WRITTEN PROBLEM 1: In the records, increase every coordinate in the answers by 50. Rewrite each line in full, starting at the line that contains "Название [Название: сортировать" and ending at the line that contains "Black Desert Online Codex (485, 1205)", and give only those lines.

+ + + + +

India’s music industry ended 2025 in expansion mode. Live calendars were fuller than they have been in years. Multi-city tours scaled across formats. Brand-backed intellectual properties deepened their footprint. Streaming audiences continued to grow, and Indian artists maintained visibility both domestically and overseas.
By most surface indicators, this has been a strong year.
Yet beneath the growth narrative lies a more structural question. As the ecosystem expands, who is building sustainable careers within it, and on what terms? The issue is not demand. It is durability.
Across conversations with promoters, managers, producers, and artists, a consistent picture emerges. The Indian music business is no longer informal or experimental. It is becoming disciplined, data-led, and commercially structured. That maturity brings opportunity. It also brings pressure.
Live Music Is Bigger and More Calculated
The live sector illustrates this shift most clearly.

According to Shoven Shah, Founder and CEO of TribeVibe Entertainment, demand across formats has remained strong, with many shows averaging near 90 percent capacity. The expansion is visible not only in metros but increasingly across Tier 2 and Tier 3 markets.

+ + + + +

WRITTEN PROBLEM 2:
Answer these questions on the article about India's music industry:
(a) According to the article, what is the issue if it is not demand?
(b) What three qualities does the article say the Indian music business is taking on?
(c) Near what capacity did many shows average, according to Shoven Shah?

+ + + + +

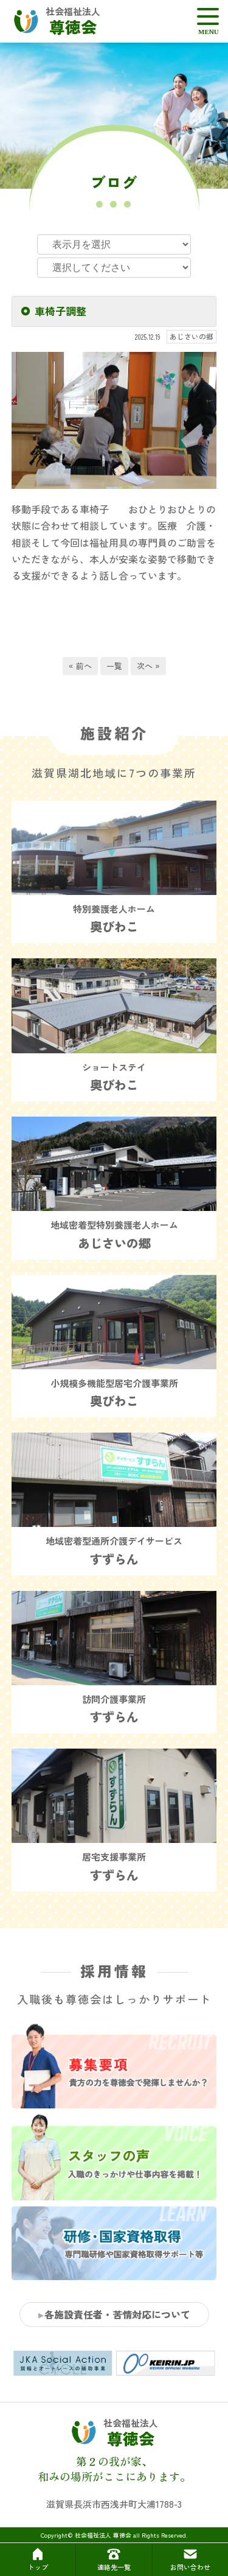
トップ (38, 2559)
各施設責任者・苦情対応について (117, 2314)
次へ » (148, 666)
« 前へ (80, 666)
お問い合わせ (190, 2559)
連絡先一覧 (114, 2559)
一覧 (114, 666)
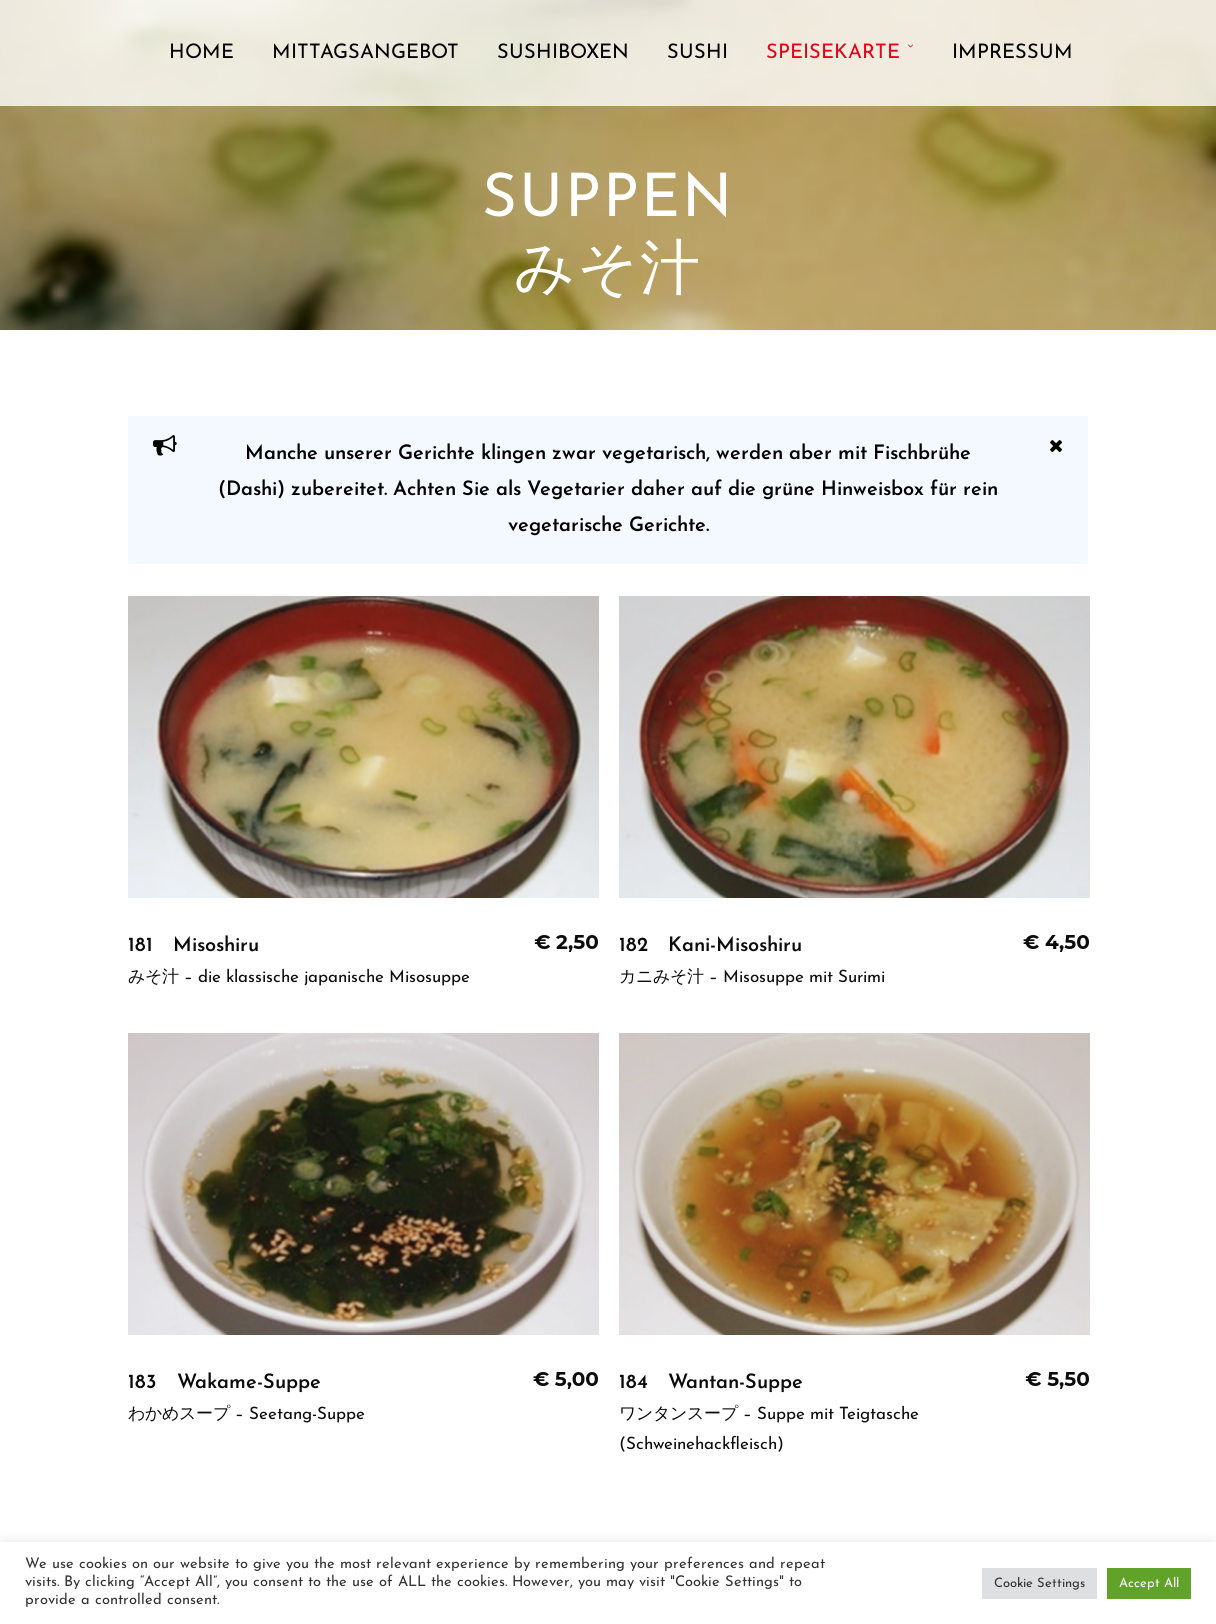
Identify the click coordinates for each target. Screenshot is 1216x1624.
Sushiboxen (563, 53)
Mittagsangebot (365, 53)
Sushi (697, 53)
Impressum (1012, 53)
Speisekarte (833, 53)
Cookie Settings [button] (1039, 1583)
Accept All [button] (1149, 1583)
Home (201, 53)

+ + + + +

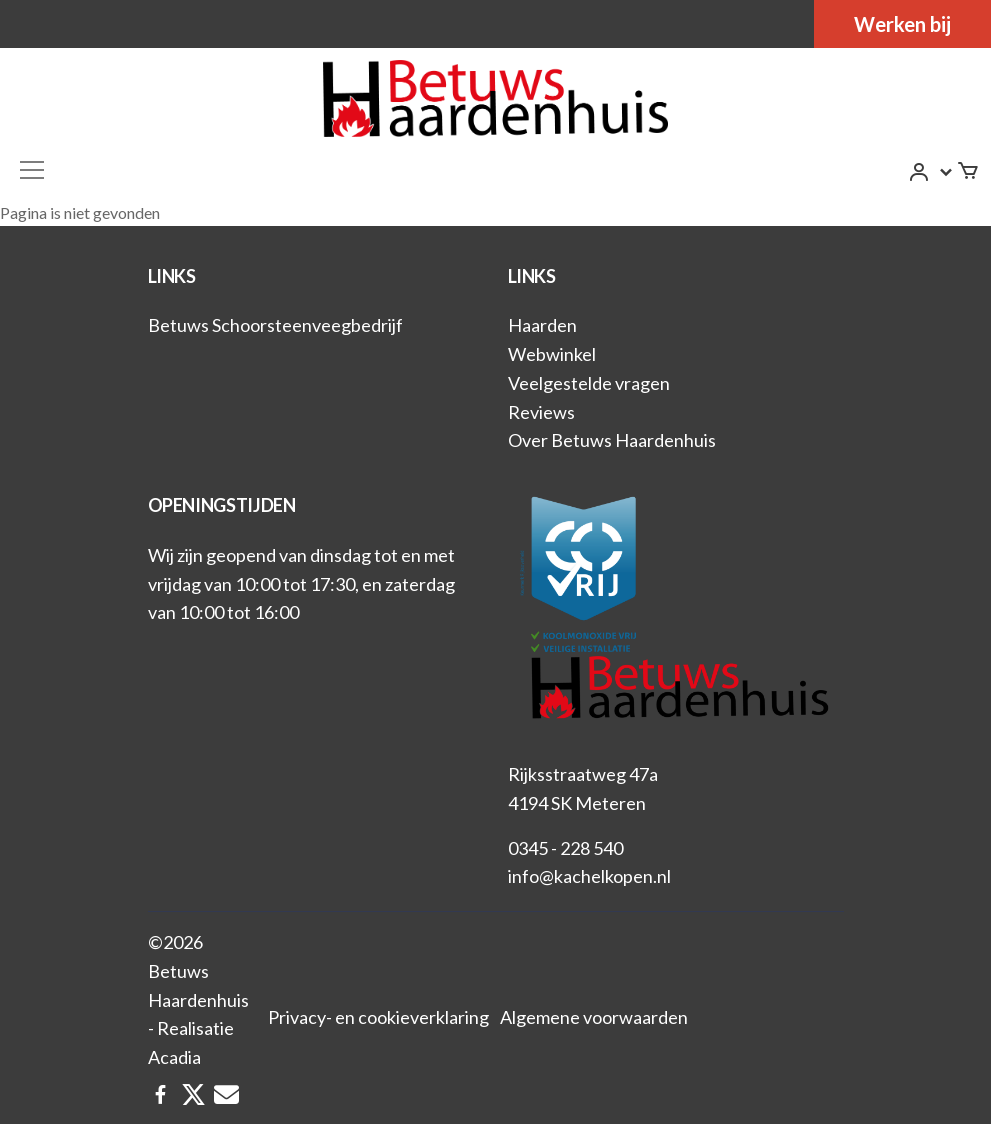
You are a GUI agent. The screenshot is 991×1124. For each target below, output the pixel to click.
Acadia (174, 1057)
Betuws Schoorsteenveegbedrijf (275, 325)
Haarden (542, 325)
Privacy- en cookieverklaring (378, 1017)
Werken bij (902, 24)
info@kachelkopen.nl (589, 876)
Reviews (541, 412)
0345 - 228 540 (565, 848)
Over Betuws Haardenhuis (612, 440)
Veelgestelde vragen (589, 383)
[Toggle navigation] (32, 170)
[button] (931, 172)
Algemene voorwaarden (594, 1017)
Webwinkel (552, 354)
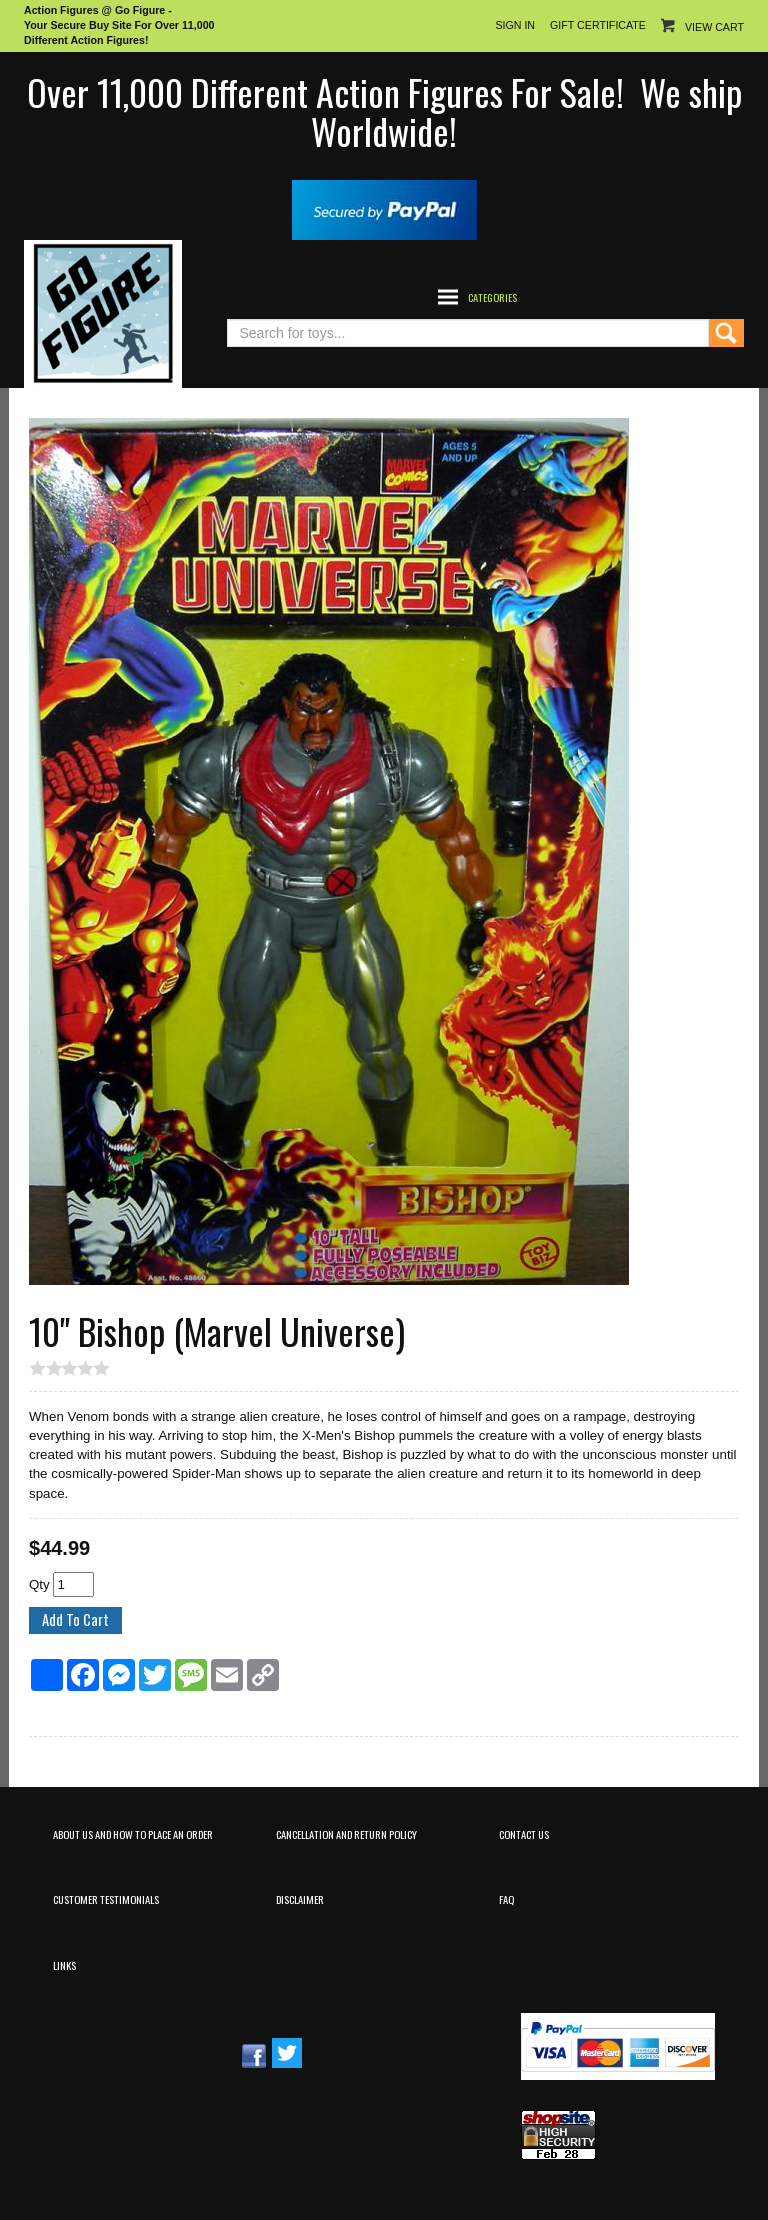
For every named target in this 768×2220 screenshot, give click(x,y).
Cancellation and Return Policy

+ + + + +

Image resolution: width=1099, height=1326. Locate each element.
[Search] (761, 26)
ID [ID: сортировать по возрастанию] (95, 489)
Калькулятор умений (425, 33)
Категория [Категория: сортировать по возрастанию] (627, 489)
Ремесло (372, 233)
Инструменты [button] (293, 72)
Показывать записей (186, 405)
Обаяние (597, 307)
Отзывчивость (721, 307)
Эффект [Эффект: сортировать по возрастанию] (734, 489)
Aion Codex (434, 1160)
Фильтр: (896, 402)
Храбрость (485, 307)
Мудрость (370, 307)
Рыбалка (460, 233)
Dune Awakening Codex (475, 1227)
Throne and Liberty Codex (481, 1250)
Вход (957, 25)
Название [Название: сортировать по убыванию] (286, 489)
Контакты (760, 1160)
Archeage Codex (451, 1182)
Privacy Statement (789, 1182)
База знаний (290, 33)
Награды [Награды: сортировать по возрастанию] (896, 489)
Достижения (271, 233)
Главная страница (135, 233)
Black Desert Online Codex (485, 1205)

+ + + + +

WORKED ANSWER 1:
Название [Название: сортировать по убыванию] (336, 539)
Контакты (810, 1210)
Archeage Codex (501, 1232)
Privacy Statement (839, 1232)
База знаний (340, 83)
Награды [Награды: сортировать по возрастанию] (946, 539)
Достижения (321, 283)
Главная страница (185, 283)
Black Desert Online Codex (535, 1255)

WORKED ANSWER 2:
(a) Durability.
(b) It is becoming disciplined, data-led, and commercially structured.
(c) Near 90 percent capacity.